Pick n Pay to step cautiously into Nigerian market
AG Leventis, which is listed on the Nigerian Stock Exchange, has nearly 90 years of trading experience in that market. Pick n Pay CE Richard Brasher said at the company’s full-year results presentation on Tuesday that there was a dearth of formal players in that country, which represented an opportunity for Pick n Pay.
“Nigeria is a country and a market which Pick n Pay cannot ignore in its quest for long-term sustainable growth. The challenge, of course, is how to succeed in Nigeria. We can all point to examples which have not worked.”
With the largest population on the African continent, Nigeria has for a while been touted as the holy grail within the Africa Rising narrative. However, penetrating the market has proved to be tough for South African entrants, with some cutting their losses and exiting the market. These include Woolworths, Tiger Brands and Telkom.
Woolworths entered the Nigerian market in 2012, opening up three stores. In 2013 Woolworths announced a decision to close all three stores. Woolworths CEO Ian Moir said at the time: “We made a mistake going into Nigeria.

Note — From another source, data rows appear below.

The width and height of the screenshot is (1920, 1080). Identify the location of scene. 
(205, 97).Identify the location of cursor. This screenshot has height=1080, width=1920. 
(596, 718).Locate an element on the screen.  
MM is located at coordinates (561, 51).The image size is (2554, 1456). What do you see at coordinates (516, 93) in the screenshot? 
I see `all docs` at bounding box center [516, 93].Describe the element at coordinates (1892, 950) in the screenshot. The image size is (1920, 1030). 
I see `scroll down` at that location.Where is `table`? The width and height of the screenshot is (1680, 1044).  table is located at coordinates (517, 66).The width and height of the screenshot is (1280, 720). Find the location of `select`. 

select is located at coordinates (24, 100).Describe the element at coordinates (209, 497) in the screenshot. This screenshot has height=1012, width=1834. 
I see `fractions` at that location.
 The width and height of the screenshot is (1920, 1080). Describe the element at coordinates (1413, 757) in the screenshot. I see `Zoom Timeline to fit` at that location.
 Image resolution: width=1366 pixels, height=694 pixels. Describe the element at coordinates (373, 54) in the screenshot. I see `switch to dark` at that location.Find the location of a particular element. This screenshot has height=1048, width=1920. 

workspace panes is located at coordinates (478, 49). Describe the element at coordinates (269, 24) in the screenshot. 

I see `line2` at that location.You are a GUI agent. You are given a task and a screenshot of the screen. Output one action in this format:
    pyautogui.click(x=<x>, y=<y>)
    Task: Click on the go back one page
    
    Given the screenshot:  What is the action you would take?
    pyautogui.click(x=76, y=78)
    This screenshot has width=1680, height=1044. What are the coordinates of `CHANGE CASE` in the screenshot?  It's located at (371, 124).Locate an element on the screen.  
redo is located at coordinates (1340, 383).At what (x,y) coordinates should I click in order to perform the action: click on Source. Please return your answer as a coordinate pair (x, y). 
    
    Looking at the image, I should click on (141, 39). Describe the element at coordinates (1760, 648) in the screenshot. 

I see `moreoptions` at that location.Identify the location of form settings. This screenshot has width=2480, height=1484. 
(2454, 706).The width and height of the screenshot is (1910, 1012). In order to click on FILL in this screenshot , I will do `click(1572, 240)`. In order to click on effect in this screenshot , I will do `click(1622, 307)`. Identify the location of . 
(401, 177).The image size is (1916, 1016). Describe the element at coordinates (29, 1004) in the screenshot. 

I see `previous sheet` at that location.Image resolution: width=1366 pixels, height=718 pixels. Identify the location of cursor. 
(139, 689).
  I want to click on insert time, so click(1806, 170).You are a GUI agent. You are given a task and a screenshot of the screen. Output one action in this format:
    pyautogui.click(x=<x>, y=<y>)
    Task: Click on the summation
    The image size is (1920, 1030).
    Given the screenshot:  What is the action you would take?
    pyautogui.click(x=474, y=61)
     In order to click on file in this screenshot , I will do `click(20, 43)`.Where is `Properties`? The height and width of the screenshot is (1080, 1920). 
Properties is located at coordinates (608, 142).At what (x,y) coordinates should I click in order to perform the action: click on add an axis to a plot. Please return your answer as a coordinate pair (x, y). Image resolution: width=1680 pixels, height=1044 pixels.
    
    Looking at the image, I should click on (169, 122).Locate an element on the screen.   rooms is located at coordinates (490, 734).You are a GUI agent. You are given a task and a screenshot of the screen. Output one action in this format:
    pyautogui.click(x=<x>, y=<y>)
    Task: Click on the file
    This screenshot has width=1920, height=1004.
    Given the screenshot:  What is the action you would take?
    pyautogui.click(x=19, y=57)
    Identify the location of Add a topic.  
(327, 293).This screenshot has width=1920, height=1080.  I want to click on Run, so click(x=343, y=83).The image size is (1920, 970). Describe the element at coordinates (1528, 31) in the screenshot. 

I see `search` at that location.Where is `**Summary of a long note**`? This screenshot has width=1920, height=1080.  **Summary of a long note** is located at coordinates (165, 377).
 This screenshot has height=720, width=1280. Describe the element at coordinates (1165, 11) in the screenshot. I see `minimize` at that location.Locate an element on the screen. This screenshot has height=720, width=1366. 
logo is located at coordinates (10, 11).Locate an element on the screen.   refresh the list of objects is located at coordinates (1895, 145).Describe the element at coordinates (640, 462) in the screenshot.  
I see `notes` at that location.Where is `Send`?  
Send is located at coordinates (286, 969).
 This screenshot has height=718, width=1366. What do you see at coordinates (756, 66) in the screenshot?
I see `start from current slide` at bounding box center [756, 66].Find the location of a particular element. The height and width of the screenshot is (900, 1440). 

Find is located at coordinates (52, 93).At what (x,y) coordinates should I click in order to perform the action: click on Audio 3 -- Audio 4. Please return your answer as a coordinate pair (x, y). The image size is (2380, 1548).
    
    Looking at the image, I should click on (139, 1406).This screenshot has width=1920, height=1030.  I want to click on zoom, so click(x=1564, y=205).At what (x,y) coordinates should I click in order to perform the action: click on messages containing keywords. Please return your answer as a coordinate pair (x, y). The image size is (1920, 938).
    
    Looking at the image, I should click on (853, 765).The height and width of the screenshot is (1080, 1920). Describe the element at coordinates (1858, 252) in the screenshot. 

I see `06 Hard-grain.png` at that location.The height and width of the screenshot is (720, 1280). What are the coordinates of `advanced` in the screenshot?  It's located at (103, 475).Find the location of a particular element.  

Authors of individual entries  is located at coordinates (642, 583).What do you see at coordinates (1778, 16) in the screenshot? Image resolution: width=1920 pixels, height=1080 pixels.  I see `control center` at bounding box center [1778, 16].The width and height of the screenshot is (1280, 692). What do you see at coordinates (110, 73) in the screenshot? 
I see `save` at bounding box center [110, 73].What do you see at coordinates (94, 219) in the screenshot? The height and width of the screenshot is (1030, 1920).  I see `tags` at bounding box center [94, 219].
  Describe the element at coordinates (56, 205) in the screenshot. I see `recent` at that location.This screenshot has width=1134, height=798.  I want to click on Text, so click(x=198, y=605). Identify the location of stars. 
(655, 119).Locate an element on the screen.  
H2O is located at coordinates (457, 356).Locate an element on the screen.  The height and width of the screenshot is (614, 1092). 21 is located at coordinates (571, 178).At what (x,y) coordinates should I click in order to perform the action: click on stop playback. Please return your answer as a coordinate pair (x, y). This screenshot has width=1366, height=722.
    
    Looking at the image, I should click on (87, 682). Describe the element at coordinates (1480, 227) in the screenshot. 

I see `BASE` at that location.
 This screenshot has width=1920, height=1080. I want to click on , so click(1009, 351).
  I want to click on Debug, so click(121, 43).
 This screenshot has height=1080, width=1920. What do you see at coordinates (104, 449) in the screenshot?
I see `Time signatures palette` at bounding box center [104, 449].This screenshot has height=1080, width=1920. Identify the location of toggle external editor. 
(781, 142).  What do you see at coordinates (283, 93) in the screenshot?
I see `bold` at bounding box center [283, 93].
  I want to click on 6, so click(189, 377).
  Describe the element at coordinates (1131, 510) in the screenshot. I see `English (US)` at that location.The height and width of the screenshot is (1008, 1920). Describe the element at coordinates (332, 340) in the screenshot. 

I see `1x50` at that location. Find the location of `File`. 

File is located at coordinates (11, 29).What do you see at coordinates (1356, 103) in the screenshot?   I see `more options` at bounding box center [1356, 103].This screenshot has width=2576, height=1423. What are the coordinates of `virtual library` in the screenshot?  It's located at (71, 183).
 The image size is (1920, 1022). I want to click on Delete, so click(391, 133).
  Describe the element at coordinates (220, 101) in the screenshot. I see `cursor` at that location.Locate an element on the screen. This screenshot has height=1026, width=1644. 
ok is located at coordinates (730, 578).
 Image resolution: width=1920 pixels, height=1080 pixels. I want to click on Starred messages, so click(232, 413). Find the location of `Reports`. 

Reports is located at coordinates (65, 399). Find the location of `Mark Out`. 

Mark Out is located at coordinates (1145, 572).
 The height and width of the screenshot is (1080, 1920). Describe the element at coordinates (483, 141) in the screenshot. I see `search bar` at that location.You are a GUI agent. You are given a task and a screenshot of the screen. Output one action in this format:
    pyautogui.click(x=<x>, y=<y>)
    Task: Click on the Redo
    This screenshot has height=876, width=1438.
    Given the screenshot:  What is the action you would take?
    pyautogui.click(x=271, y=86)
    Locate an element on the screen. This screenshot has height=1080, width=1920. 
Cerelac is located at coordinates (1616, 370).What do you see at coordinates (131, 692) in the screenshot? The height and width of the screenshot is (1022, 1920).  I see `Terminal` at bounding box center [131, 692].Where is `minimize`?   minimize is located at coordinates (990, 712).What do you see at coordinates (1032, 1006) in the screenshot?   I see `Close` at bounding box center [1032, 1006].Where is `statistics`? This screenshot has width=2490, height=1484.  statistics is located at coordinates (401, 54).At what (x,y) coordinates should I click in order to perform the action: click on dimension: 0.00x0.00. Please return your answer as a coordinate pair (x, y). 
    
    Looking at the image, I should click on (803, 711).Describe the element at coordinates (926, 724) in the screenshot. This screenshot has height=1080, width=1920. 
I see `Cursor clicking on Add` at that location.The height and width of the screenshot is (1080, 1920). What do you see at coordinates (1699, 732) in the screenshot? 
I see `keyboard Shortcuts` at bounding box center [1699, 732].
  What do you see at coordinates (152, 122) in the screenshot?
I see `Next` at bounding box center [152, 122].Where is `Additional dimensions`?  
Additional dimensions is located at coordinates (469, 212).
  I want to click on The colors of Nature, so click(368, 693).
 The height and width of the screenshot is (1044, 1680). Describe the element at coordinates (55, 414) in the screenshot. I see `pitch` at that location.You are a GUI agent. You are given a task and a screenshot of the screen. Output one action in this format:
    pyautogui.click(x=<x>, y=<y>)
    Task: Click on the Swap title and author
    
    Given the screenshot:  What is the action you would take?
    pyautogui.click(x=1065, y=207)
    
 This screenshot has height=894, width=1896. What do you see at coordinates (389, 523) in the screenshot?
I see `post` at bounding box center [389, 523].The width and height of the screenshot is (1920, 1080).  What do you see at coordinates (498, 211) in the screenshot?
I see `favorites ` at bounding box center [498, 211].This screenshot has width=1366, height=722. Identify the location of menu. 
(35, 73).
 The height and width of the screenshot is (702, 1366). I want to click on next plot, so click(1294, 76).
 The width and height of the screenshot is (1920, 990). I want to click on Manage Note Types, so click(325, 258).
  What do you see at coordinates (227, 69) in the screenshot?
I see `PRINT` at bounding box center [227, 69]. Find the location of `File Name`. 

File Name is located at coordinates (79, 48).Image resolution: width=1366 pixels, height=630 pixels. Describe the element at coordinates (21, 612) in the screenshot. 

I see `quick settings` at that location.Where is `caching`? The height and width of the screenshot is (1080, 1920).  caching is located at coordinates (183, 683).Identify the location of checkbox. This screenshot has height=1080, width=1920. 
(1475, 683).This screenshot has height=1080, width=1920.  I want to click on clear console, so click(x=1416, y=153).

We were never going to make money in the next five to 10 years in Nigeria.”
Brasher said he had set three preconditions for success in the Nigerian market, namely: a need to understand the local consumer needs; entering a joint venture with a local partner; and achieving growth in a deliberate, planned and unhurried way.
Pick n Pay will hold 51% of the joint venture.
The group’s full-year results reflected double-digit growth in profit, driven partly by cost-cutting measures.
Profit before tax rose 26.1% to R1.5bn in the year to end February 2016, with the margin increasing to 2.1%, from 1.8% in the year-earlier period. Turnover climbed 8.2% to R72.4bn. Headline earnings per share (HEPS) rose 26.4% to 224.04c and the group declared a final dividend of 125.20c per share, bringing the total dividend to 149.40c. Pick n Pay’s results came amid tough conditions in the retail sector, not least due to anticipated drought-induced price increases in food. SA is expected to grow less than 1% while consumers are highly indebted and unemployment is at record highs.
“They’ve shown some very good growth. The rise in turnover shows that they are taking market share from somewhere, and that somewhere is probably Shoprite,” said Absa Investments retail analyst Chris Gilmour. Apart from SA, Pick n Pay currently operates in Namibia, Botswana, Zambia, Mozambique, Mauritius, Swaziland and Lesotho. The group also Pay owns a 49% share of a Zimbabwean supermarket business, TM Supermarkets.